The Austin Chronicle

Texas Platters

Reviewed by Raoul Hernandez, September 23, 2016, Music

Like the other 11 originals on Kris Kristofferson's surnamed 1970 bow, "Me and Bobby McGee" departs from the Dylan-isms of the day with zero pretension. Had Janis Joplin herself not plucked its harpoon from the Brownsville-born author's dirty red bandanna, the freedom-fighter folk anthem might have had to settle for a country music standard instead alongside LP mates "Help Me Make It Through the Night" and closer "Sunday Mornin' Comin' Down." Corralled alongside peer Kristofferson takeaways "For the Good Times" and "Best of All Possible Worlds," they all cut the cool, cruel, and increasingly self-serious commentary of the times (they are a-changing) with a plainspoken pathos foreign sometimes even to the tearful, beer-full genre that prompted the military-issue Texan in the first place. June's The Complete Monument & Columbia Albums Collection heaps over 100 other Kristofferson copyrights on 11 studio albums spanning 1970-81, then almost 100 more via three live discs, an extras gather-all, and prize early demos that may be the single best hour herein.

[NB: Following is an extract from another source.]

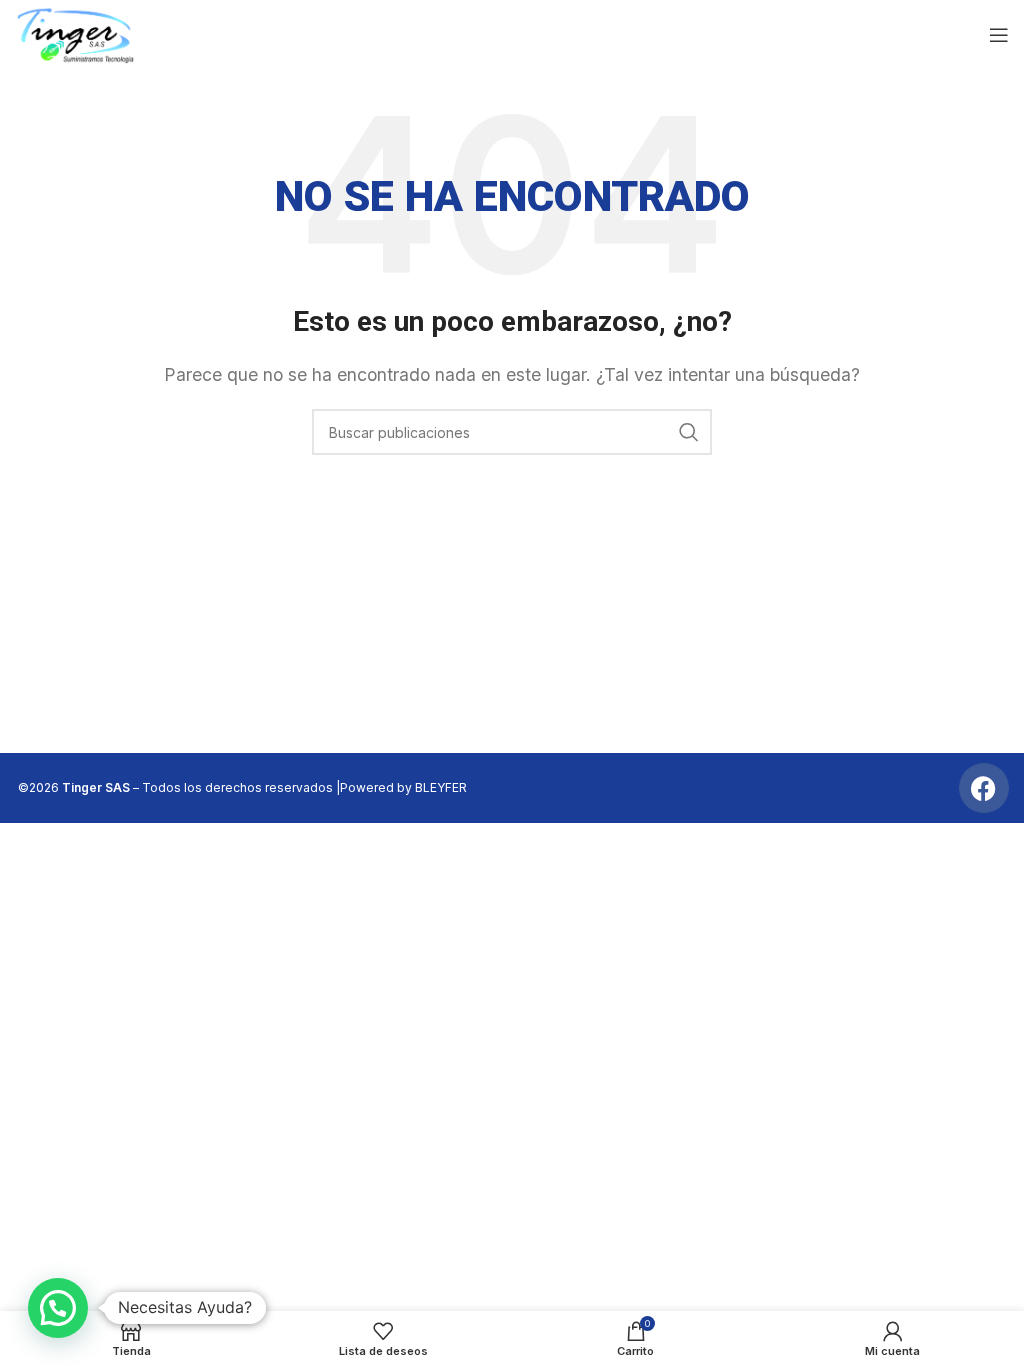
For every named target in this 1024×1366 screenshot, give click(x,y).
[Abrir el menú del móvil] (999, 35)
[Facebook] (984, 788)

This sum total only racks up some two dozen co-writes and less than that in covers. Kristofferson's Great American Songbook croaks vast on 16 CDs. "He believed he sounded like a 'frog,'" notes Monument owner/producer/arranger Fred Foster in the booklet. Like Sony Legacy's Leonard Cohen box set, the material's poetic license mutes most vocal indiscretions. Flat notes fall away in the face of successor The Silver Tongued Devil and I introducing bar hymn "Loving Her Was Easier (Than Anything I'll Ever Do Again"), though the succeeding Border Lord – debut of KK's own Sundance Kid, Austin's late guitar royalist Stephen Bruton – gets too stoned. Peak high Jesus Was a Capricorn from 1972 swings the pendulum back the other way from Spooky Lady's Sideshow ("I May Smoke Too Much"), featuring a cameo from future spouse Rita Coolidge. One of three duet LPs the couple cut is included, after which follows Kristofferson's best vocal performance (Who's to Bless... And Who's to Blame) and outlaw cred (Surreal Thing, starring "If You Don't Like Hank Williams"). Divorce ode To the Bone crackles prior to a trio of rousing live summations, four Willie Nelson duets on the bonus disc, and publishing audition "Born to Die Alone," Kristofferson rambling like a rolling stone but singing like a prince.